As mentioned before, they have to leave the nest because the parents cannot bring them food. This is when they must make the astonishing jump.
If they make it down successfully or survive any predators, in about 45 days they can fly on their own. They will fly to their wintering grounds to graze on young grasses to prepare for the breeding season next year. If they are successful, they will come back for many more seasons to come, as they can live up to 25 years!
Where did the name come from? It started because barnacle geese have always nested far away from human settlements. Because of this, the people of 12th century Scotland and Europe never witnessed the birds reproduce, and never saw any young goslings. Naturally, they assumed this meant they spontaneously emerged from the earth, but more specifically from a species of barnacle often found washed up attached to logs and debris.

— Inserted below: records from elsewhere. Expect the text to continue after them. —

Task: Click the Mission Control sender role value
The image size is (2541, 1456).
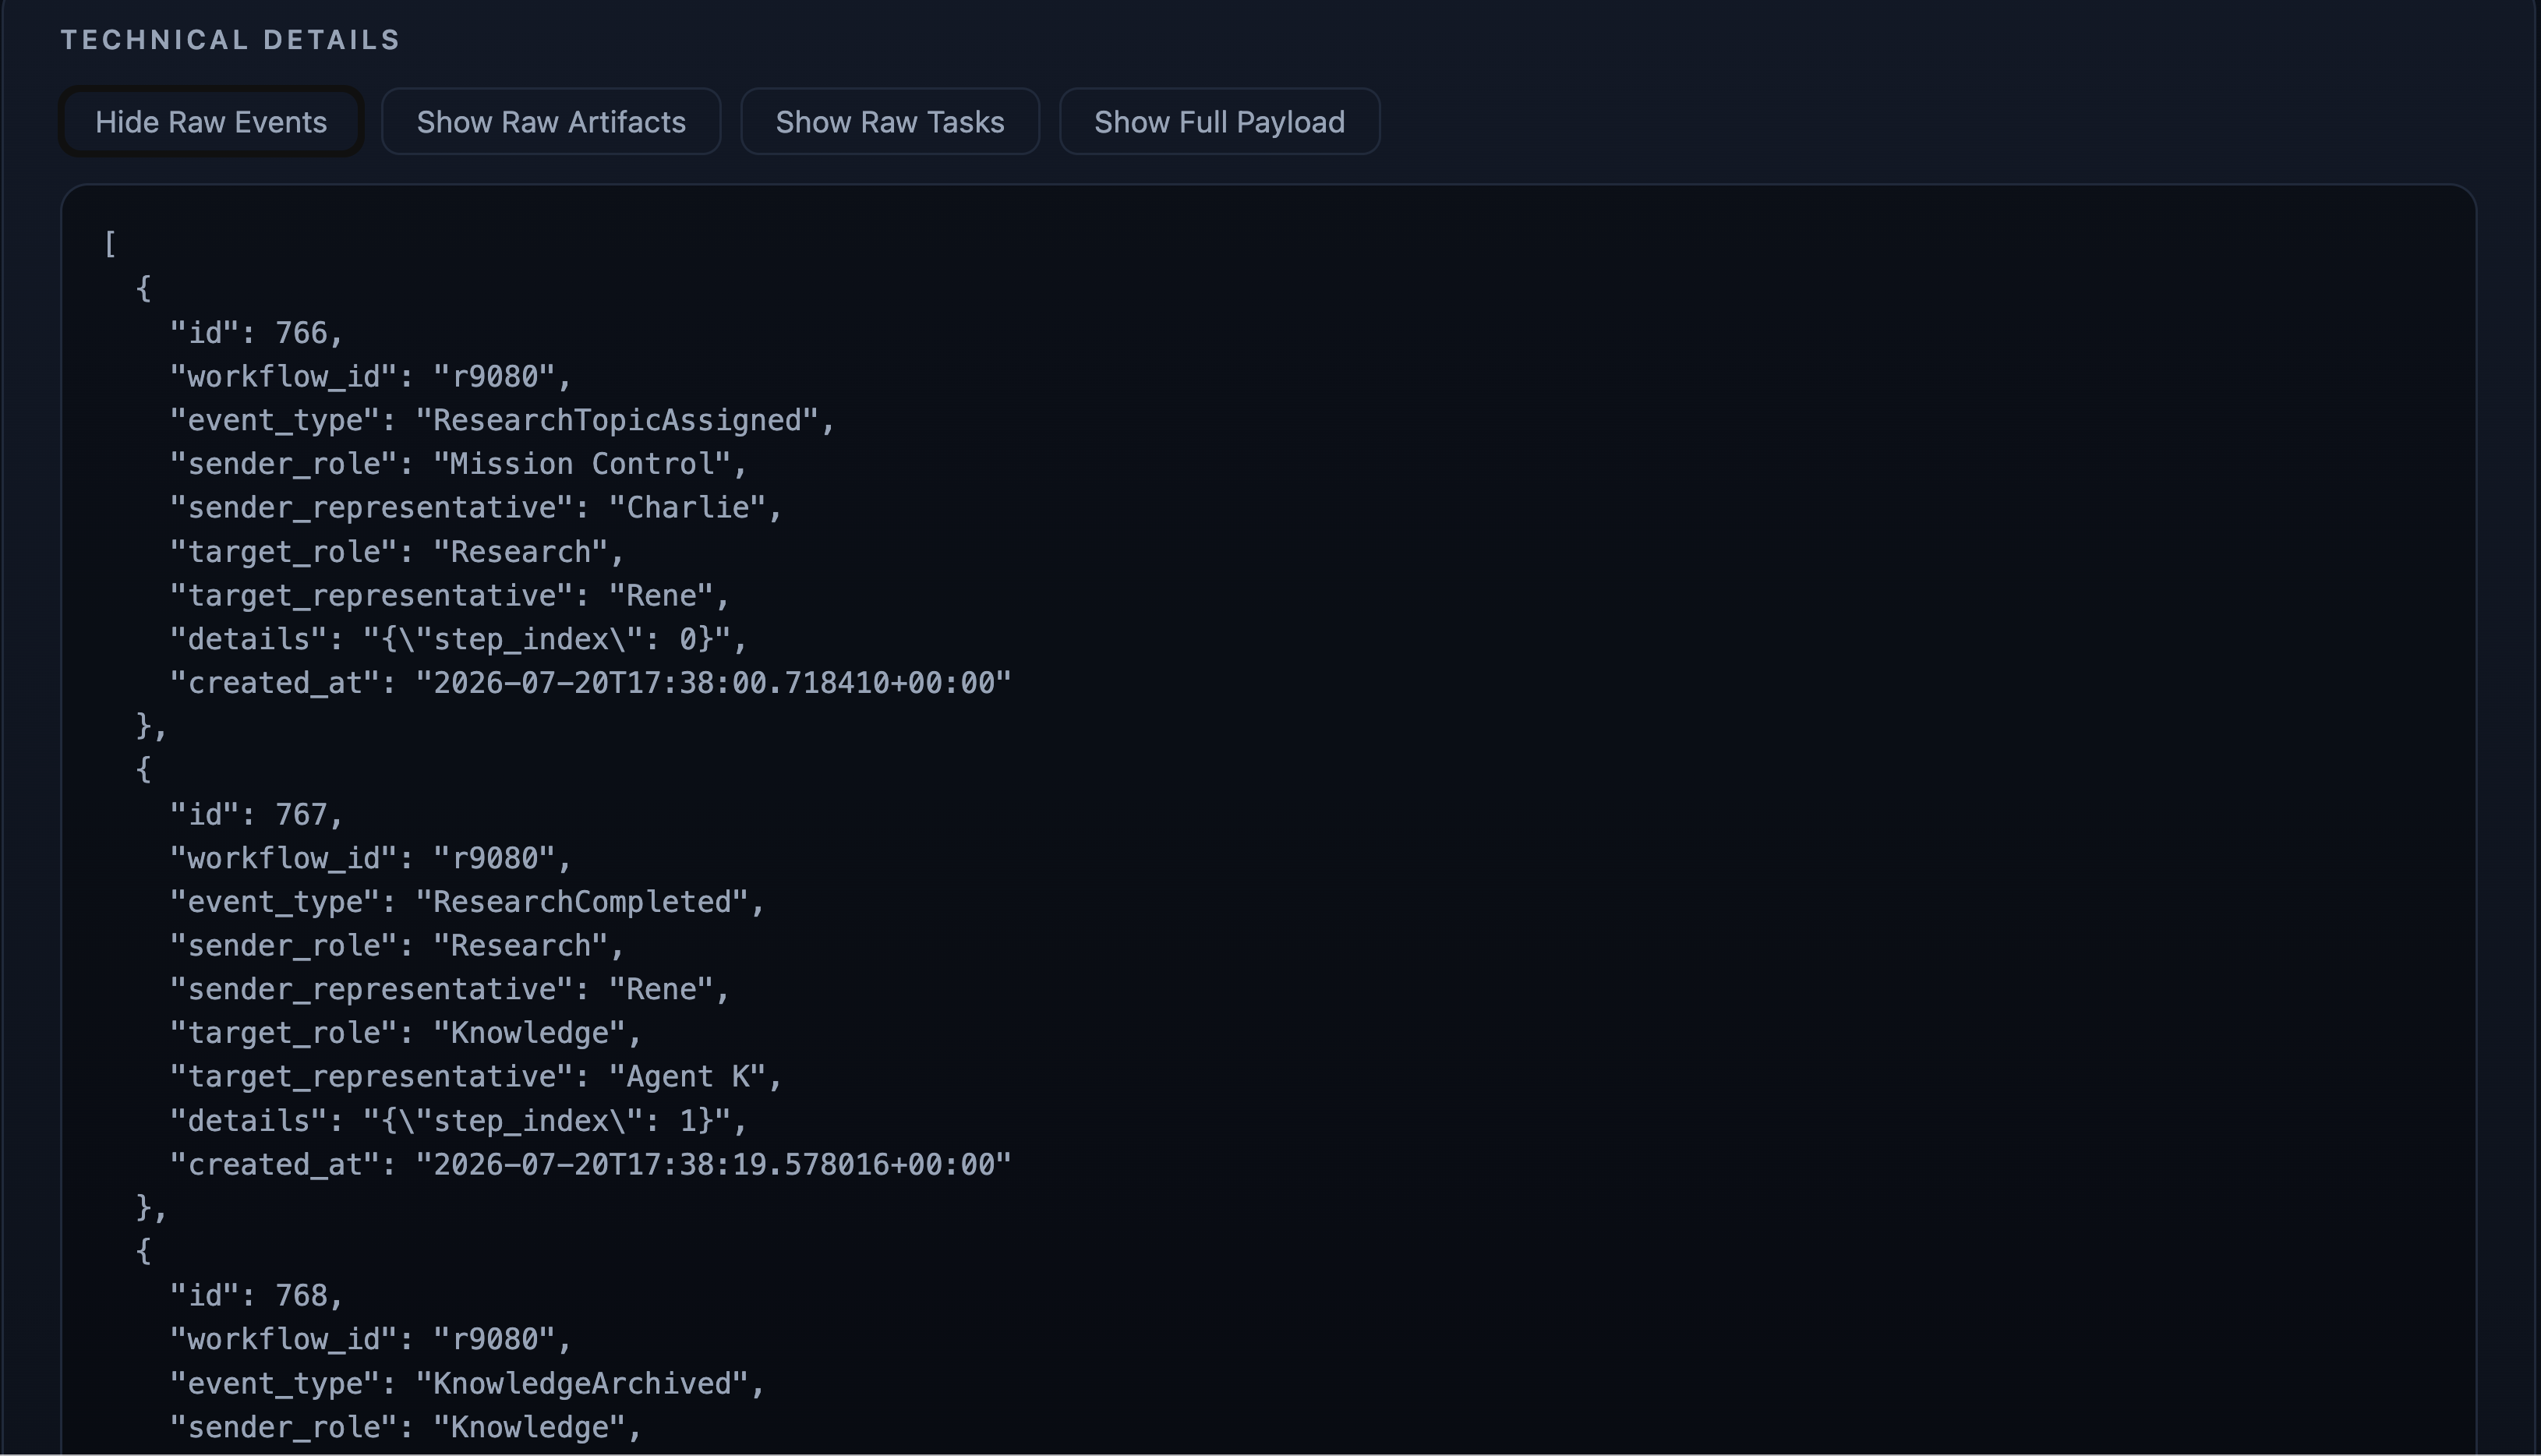Action: pyautogui.click(x=582, y=464)
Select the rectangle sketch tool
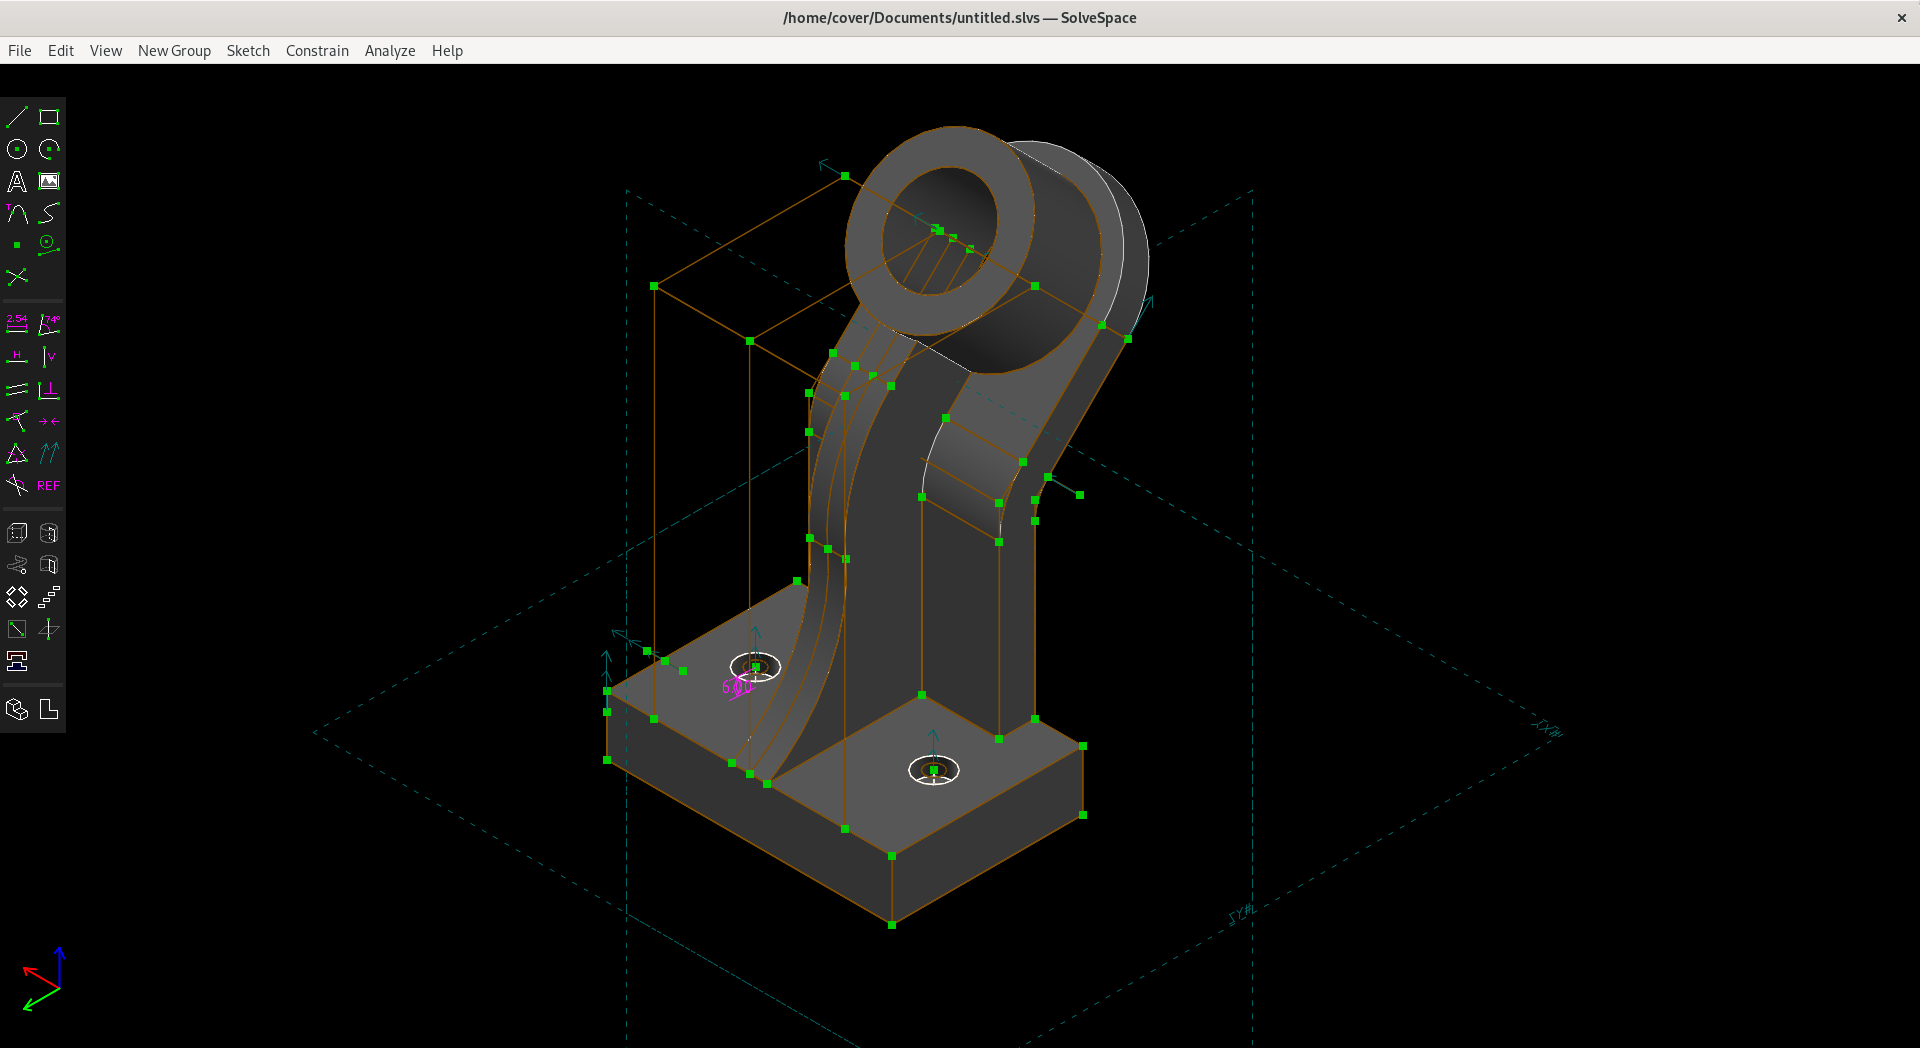1920x1048 pixels. tap(49, 118)
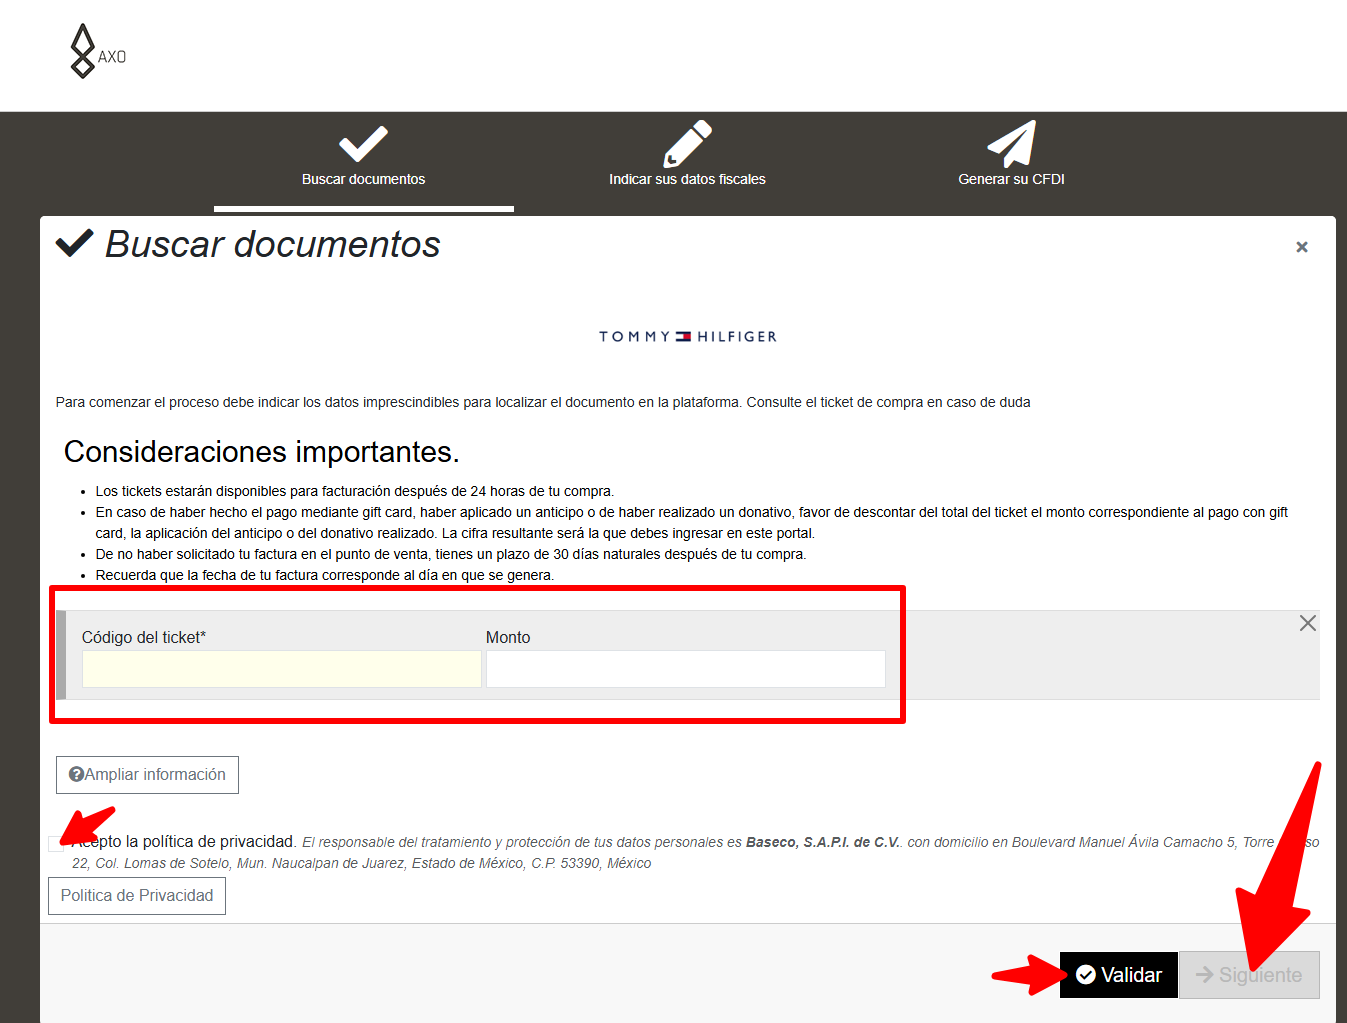Open the Buscar documentos step tab
Viewport: 1347px width, 1023px height.
(x=363, y=179)
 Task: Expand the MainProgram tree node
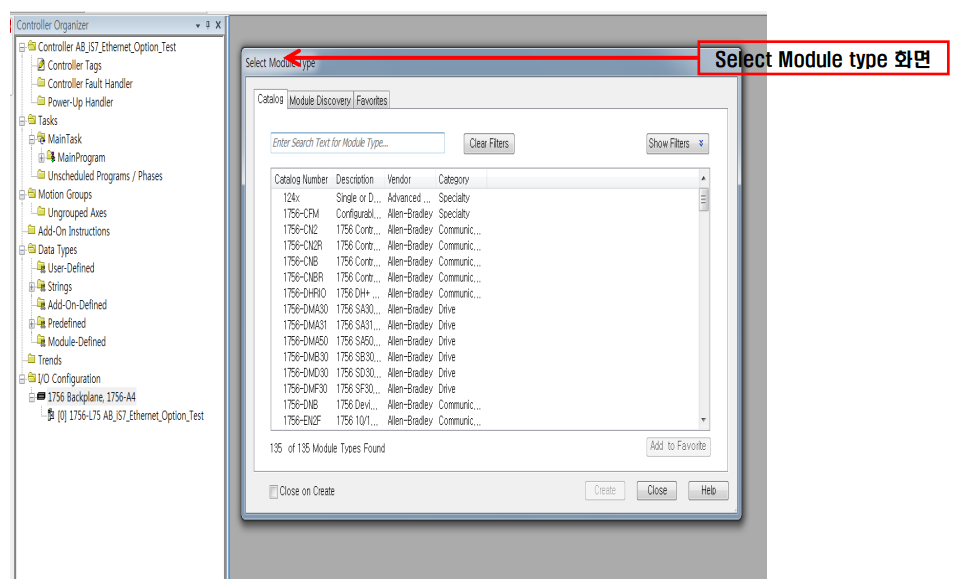(40, 157)
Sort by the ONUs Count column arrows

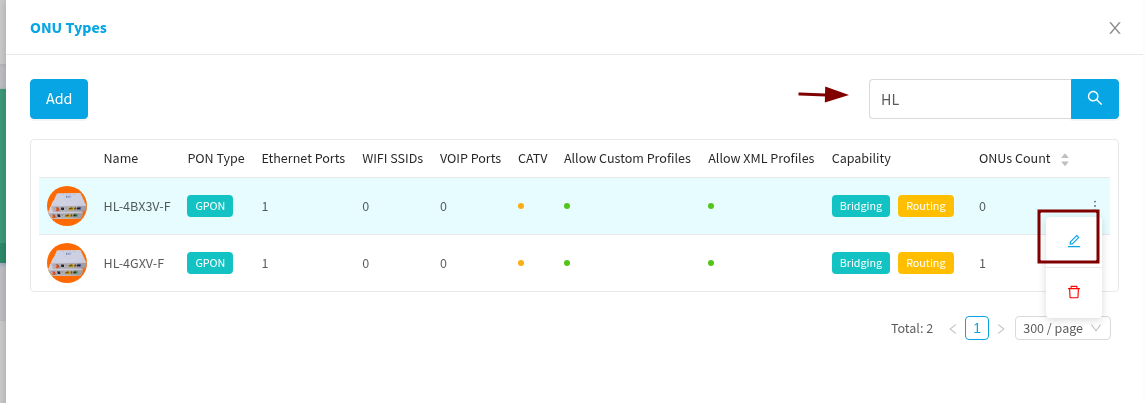[x=1065, y=159]
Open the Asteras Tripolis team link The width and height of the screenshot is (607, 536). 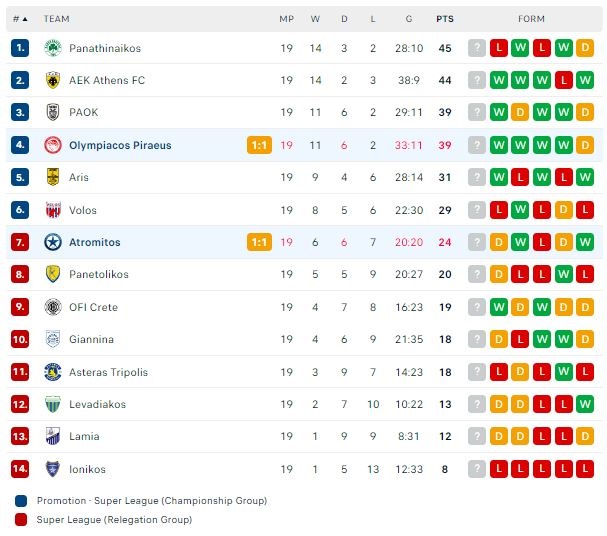click(x=108, y=372)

During this era, Bishop Gerald of Wales published a book Topographia Hiberniae. In it, he described how Irish churchmen would eat the barnacle geese during fasts because “these birds [are] not flesh nor being born of the flesh”, for “they are born at first like pieces of gum on logs of timber washed by the waves. Then enclosed in shells of a free form they hang by their beaks as if from the moss clinging to the wood and so at length in process of time obtaining a sure covering of feathers, they either dive off into the waters or fly away into free air. . . I have myself seen many times with my own eyes more than a thousand minute corpuscles of this kind of bird hanging to one log on the shore of the sea, enclosed in shells and already formed”. And so the myth was born, and the name has stuck ever since.